C# WebClient Tutorial

The C# programming language

WebClient downloads files. You can use the WebClient class in the System.Net namespace to download web pages and files using the C# language targeting the .NET Framework. This class makes it possible to easily download web pages for testing, allowing you to automate important tests for important web sites.

These C# examples use WebClient to download files on the Internet.

Example

1

First, to use the WebClient class in your C# code you need to either use the fully specified name System.Net.WebClient or include the System.Net namespace with a using directive. This example uses the namespace and creates a new WebClient object instance and sets its user agent as Internet Explorer 6. This WebClient will then download a page and the server will think it is Internet Explorer 6, allowing you to test this case.

Program that uses client user-agent [C#]

using System;
using System.Net;

class Program
{
    static void Main()
    {
	// Create web client simulating IE6.
	using (WebClient client = new WebClient())
	{
	    client.Headers["User-Agent"] =
		"Mozilla/4.0 (Compatible; Windows NT 5.1; MSIE 6.0) " +
		"(compatible; MSIE 6.0; Windows NT 5.1; " +
		".NET CLR 1.1.4322; .NET CLR 2.0.50727)";

	    // Download data.
	    byte[] arr = client.DownloadData("http://www.dotnetperls.com/");

	    // Write values.
	    Console.WriteLine("--- WebClient result ---");
	    Console.WriteLine(arr.Length);
	}
    }
}

Output

--- WebClient result ---
6585

User-agent header. You can add a new HTTP header to your WebClients download request by assigning an entry in the Headers collection. You can also use the WebHeaderCollection returned by Headers and call the Add, Remove, Set and Count methods on it.

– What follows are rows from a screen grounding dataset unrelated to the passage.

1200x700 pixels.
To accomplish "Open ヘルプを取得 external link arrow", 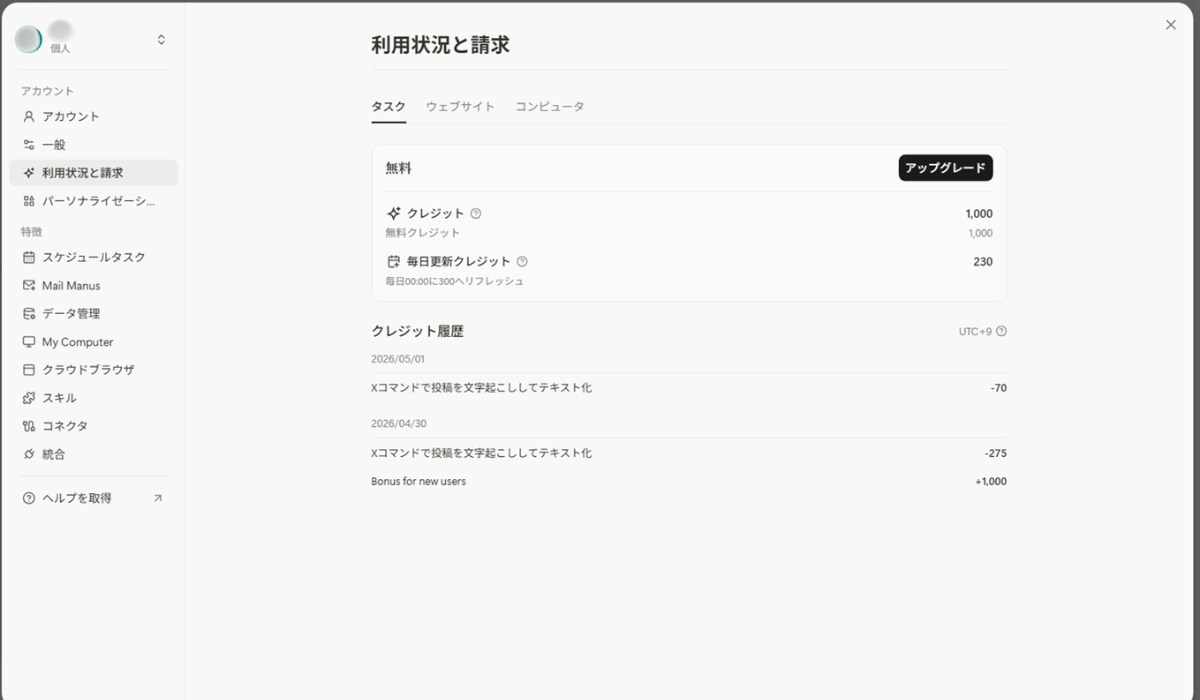I will coord(157,498).
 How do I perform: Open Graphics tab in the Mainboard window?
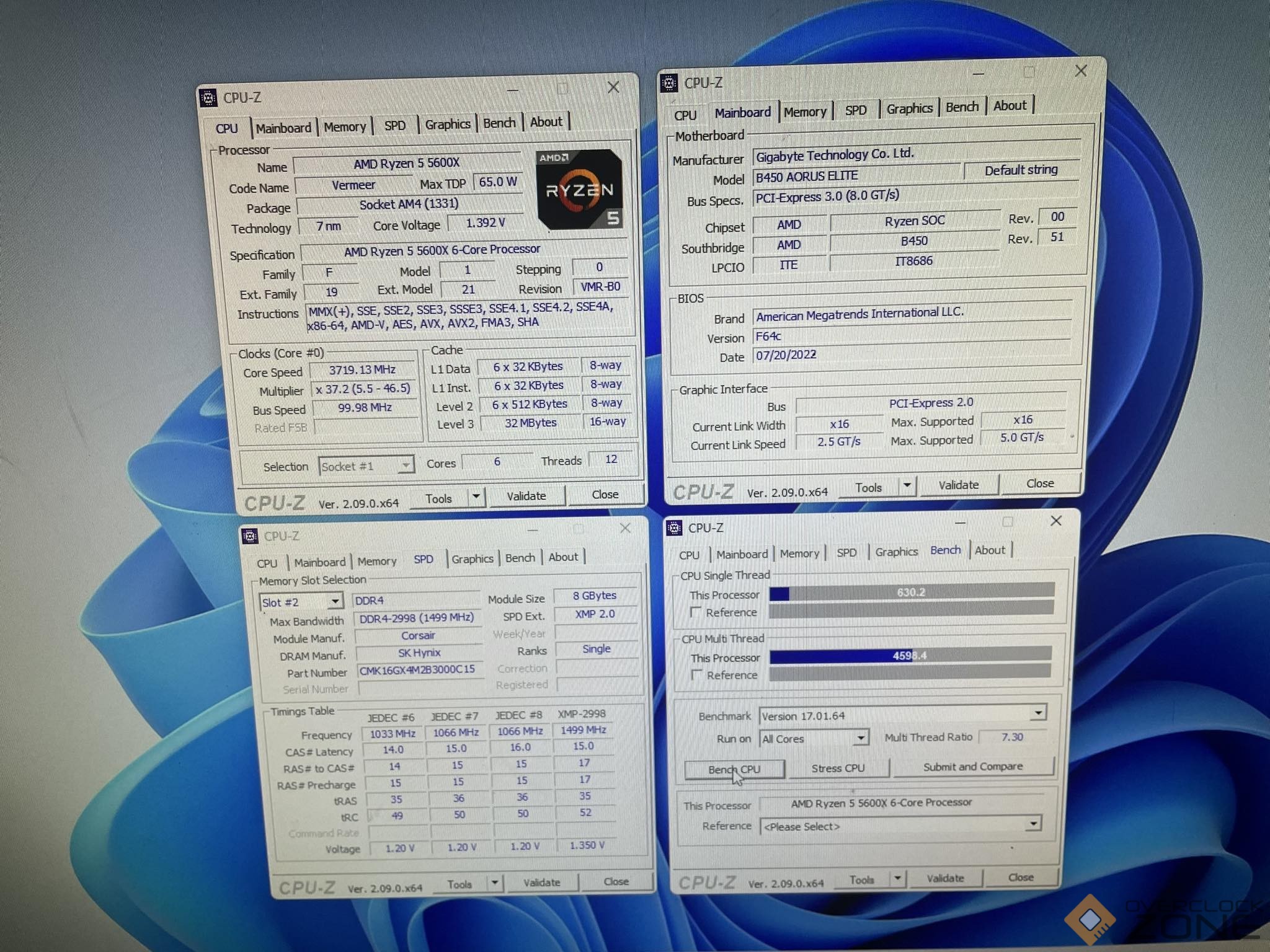click(909, 109)
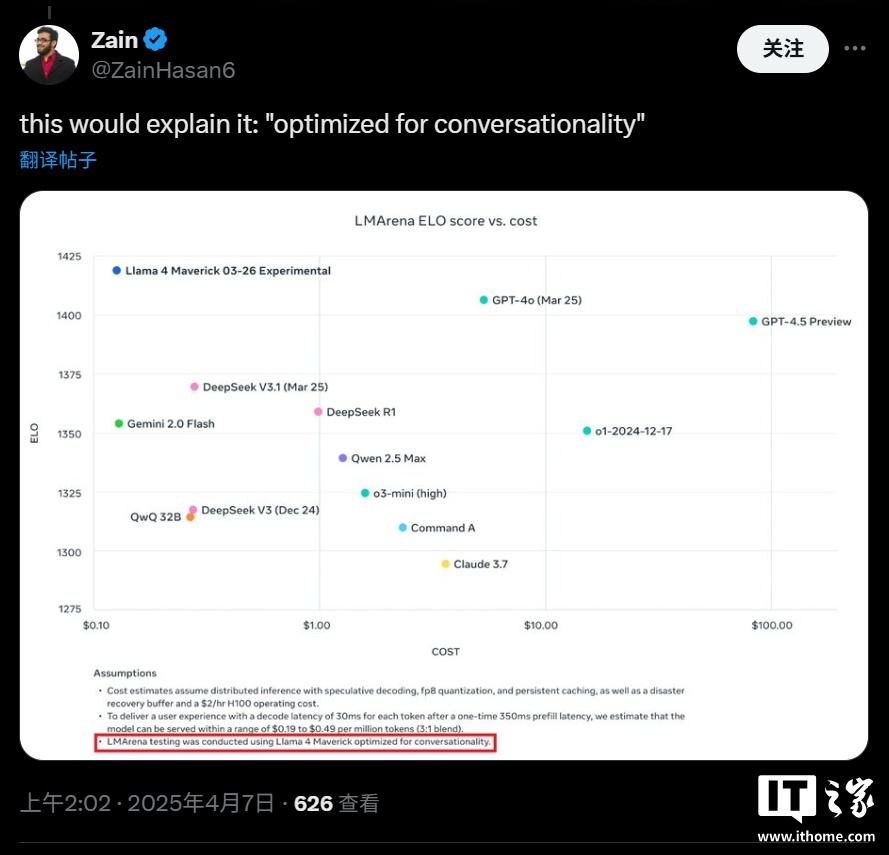Open the three-dot more options menu
Image resolution: width=889 pixels, height=855 pixels.
click(x=854, y=48)
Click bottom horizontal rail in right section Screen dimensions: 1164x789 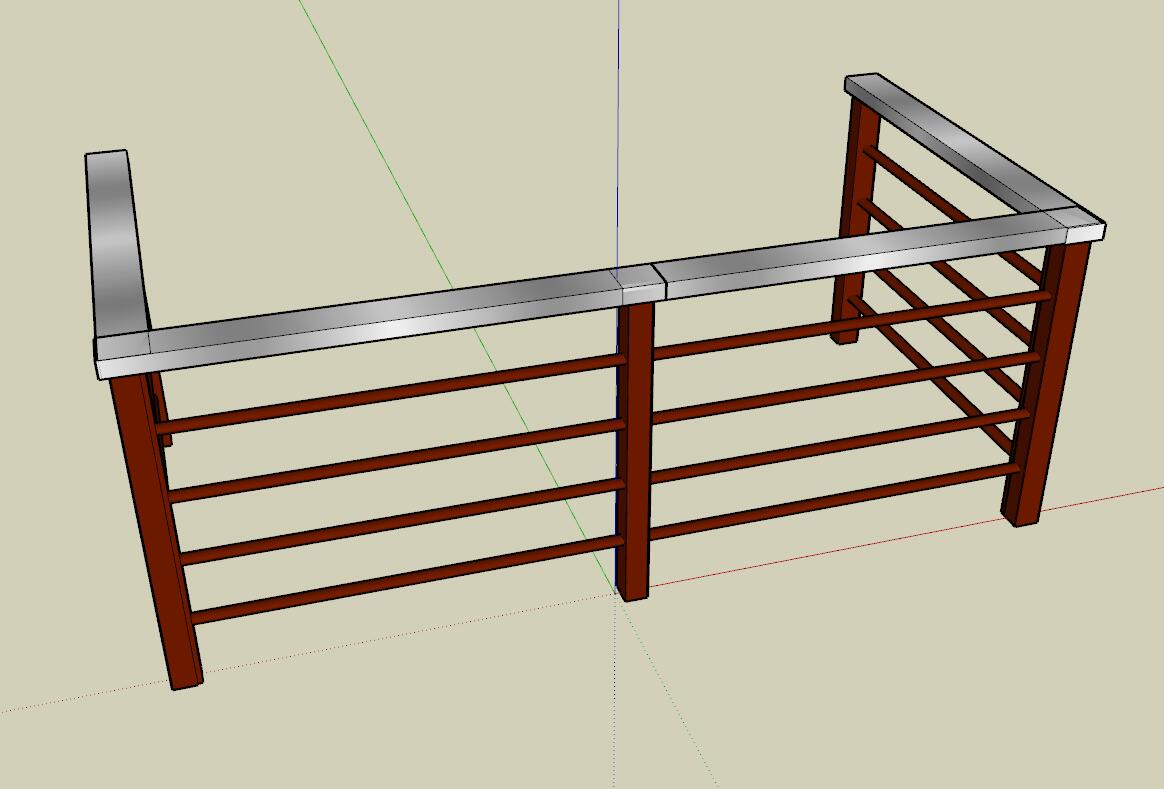tap(830, 498)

Byte arrays. The DownloadData instance method on the WebClient is called and its reference return value is assigned to a new byte array reference. Internally, the DownloadData method will allocate the bytes on the managed heap. When you assign the result to the variable, you are doing a bitwise copy of the reference to that data.

Using: The program shows that you can use the 'using' statement to ensure that the system resources for the WebClient are cleaned up by the system by placing them on the finalization queue. This is critical for longer programs but not needed for very short and trivial programs.

GZIP client

GZIP compression

Here we look at an example that uses two HTTP request headers set on the Headers collection on WebClient, and then it reads in the ResponseHeaders collection. This style of code is ideal when you need to make sure your web server is returning the proper headers for certain clients. This code is independent of ASP.NET and would work on any web server.

Program that uses Headers [C#]

using System;
using System.Net;

class Program
{
    static void Main()
    {
	// Create web client.
	WebClient client = new WebClient();

	// Set user agent and also accept-encoding headers.
	client.Headers["User-Agent"] =
	    "Googlebot/2.1 (+http://www.googlebot.com/bot.html)";
	client.Headers["Accept-Encoding"] = "gzip";

	// Download data.
	byte[] arr = client.DownloadData("http://www.dotnetperls.com/");

	// Get response header.
	string contentEncoding = client.ResponseHeaders["Content-Encoding"];

	// Write values.
	Console.WriteLine("--- WebClient result ---");
	Console.WriteLine(arr.Length);
	Console.WriteLine(contentEncoding);
    }
}

Output

--- WebClient result ---
2040
gzip

Multiple request headers. To set many request headers on the WebClient, you can simply assign the string keys to the string values you want the headers to be set to. Alternatively, you can use the Add method on the WebHeaderCollection.

Content-encoding. This part of the example shows how you can get a response HTTP header using the client.ResponseHeaders collection. You can access this much like a hashtable or dictionary. If there is no header set for that key, the result will be null.

Download strings

String type

Next, you can download a web page from the Internet into a string in your C# program. You need to create a new WebClient class instance and then specify the URL you want to download as the parameter to the DownloadString method, which will return a string containing the HTML source. If no accept-encoding was specified, the server usually returns a plain text string.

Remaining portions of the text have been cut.